#### [EXERCISE]
Convert every line of the items below into a JSON list of strings, one string per line, with blank lines omitted.

Stored data:
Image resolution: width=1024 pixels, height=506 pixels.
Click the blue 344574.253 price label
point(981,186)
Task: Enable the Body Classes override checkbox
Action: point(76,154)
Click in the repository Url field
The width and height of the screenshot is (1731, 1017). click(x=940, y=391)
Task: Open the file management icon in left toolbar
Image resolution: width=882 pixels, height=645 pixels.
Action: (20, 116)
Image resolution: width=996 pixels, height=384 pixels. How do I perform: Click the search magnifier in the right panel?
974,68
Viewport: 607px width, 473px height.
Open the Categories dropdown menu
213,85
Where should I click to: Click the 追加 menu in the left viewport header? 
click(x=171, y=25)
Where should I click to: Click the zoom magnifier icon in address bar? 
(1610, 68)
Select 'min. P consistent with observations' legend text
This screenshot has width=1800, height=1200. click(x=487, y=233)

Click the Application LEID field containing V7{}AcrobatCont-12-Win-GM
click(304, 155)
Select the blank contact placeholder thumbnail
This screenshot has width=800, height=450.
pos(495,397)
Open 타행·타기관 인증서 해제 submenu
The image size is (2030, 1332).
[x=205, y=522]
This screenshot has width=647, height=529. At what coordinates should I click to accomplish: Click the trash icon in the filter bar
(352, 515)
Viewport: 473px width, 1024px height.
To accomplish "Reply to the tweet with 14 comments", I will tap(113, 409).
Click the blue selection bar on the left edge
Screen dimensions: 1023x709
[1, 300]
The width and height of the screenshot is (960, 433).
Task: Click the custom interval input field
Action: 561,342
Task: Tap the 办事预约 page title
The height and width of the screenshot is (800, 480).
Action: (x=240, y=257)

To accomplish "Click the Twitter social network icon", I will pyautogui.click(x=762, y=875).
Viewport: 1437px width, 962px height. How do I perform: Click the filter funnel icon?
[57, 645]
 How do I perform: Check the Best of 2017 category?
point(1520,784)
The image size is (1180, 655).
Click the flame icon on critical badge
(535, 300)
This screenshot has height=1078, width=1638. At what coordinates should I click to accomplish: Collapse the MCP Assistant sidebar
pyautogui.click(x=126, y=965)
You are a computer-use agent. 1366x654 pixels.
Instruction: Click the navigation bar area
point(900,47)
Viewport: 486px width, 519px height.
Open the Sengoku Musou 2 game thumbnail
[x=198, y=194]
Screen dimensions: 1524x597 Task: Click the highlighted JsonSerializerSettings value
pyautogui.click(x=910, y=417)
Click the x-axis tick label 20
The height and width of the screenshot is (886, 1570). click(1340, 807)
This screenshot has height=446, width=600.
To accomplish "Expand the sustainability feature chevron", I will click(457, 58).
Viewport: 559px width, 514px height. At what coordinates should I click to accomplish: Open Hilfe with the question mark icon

#### [EXPECTED ANSWER]
[
  "Image resolution: width=1024 pixels, height=506 pixels.",
  "Click the blue 344574.253 price label",
  "point(981,186)",
  "Task: Enable the Body Classes override checkbox",
  "Action: point(76,154)",
  "Click in the repository Url field",
  "The width and height of the screenshot is (1731, 1017). click(x=940, y=391)",
  "Task: Open the file management icon in left toolbar",
  "Image resolution: width=882 pixels, height=645 pixels.",
  "Action: (20, 116)",
  "Image resolution: width=996 pixels, height=384 pixels. How do I perform: Click the search magnifier in the right panel?",
  "974,68",
  "Viewport: 607px width, 473px height.",
  "Open the Categories dropdown menu",
  "213,85",
  "Where should I click to: Click the 追加 menu in the left viewport header? ",
  "click(x=171, y=25)",
  "Where should I click to: Click the zoom magnifier icon in address bar? ",
  "(1610, 68)",
  "Select 'min. P consistent with observations' legend text",
  "This screenshot has width=1800, height=1200. click(x=487, y=233)",
  "Click the Application LEID field containing V7{}AcrobatCont-12-Win-GM",
  "click(304, 155)",
  "Select the blank contact placeholder thumbnail",
  "This screenshot has width=800, height=450.",
  "pos(495,397)",
  "Open 타행·타기관 인증서 해제 submenu",
  "The image size is (2030, 1332).",
  "[x=205, y=522]",
  "This screenshot has width=647, height=529. At what coordinates should I click to accomplish: Click the trash icon in the filter bar",
  "(352, 515)",
  "Viewport: 473px width, 1024px height.",
  "To accomplish \"Reply to the tweet with 14 comments\", I will tap(113, 409).",
  "Click the blue selection bar on the left edge",
  "Screen dimensions: 1023x709",
  "[1, 300]",
  "The width and height of the screenshot is (960, 433).",
  "Task: Click the custom interval input field",
  "Action: 561,342",
  "Task: Tap the 办事预约 page title",
  "The height and width of the screenshot is (800, 480).",
  "Action: (x=240, y=257)",
  "To accomplish \"Click the Twitter social network icon\", I will pyautogui.click(x=762, y=875).",
  "Viewport: 1437px width, 962px height. How do I perform: Click the filter funnel icon?",
  "[57, 645]",
  " How do I perform: Check the Best of 2017 category?",
  "point(1520,784)",
  "The image size is (1180, 655).",
  "Click the flame icon on critical badge",
  "(535, 300)",
  "This screenshot has height=1078, width=1638. At what coordinates should I click to accomplish: Collapse the MCP Assistant sidebar",
  "pyautogui.click(x=126, y=965)",
  "You are a computer-use agent. 1366x654 pixels.",
  "Instruction: Click the navigation bar area",
  "point(900,47)",
  "Viewport: 486px width, 519px height.",
  "Open the Sengoku Musou 2 game thumbnail",
  "[x=198, y=194]",
  "Screen dimensions: 1524x597 Task: Click the highlighted JsonSerializerSettings value",
  "pyautogui.click(x=910, y=417)",
  "Click the x-axis tick label 20",
  "The height and width of the screenshot is (886, 1570). click(1340, 807)",
  "This screenshot has height=446, width=600.",
  "To accomplish \"Expand the sustainability feature chevron\", I will click(457, 58).",
  "Viewport: 559px width, 514px height. At what coordinates should I click to accomplish: Open Hilfe with the question mark icon"
]